[Data shown — start]
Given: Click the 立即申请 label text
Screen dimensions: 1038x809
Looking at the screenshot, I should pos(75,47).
[Data shown — finish]
[Data shown — start]
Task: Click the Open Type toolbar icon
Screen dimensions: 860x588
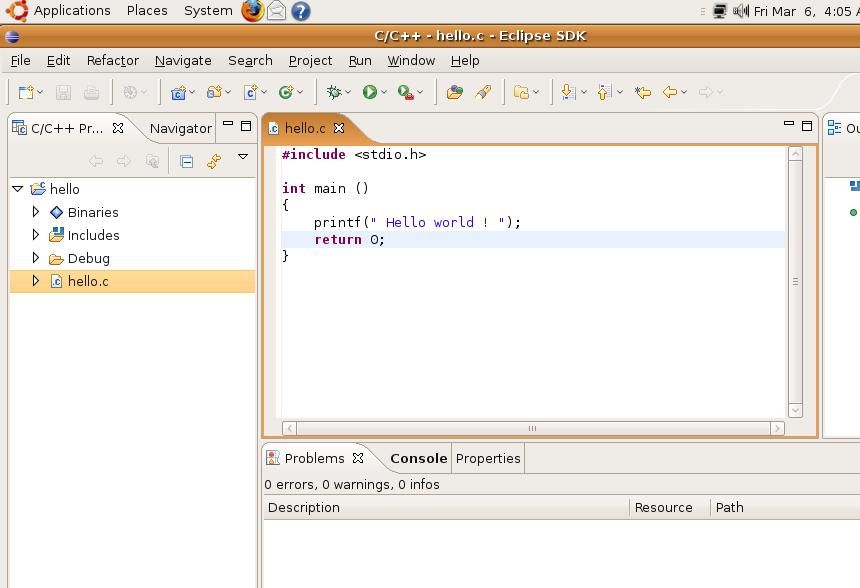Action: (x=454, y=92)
[Data shown — finish]
* [Exercise aim] Scan the records above, then copy out each line that mentions "Click".

* [Response area]
Given: Click the 立即申请 label text
Task: Click the Open Type toolbar icon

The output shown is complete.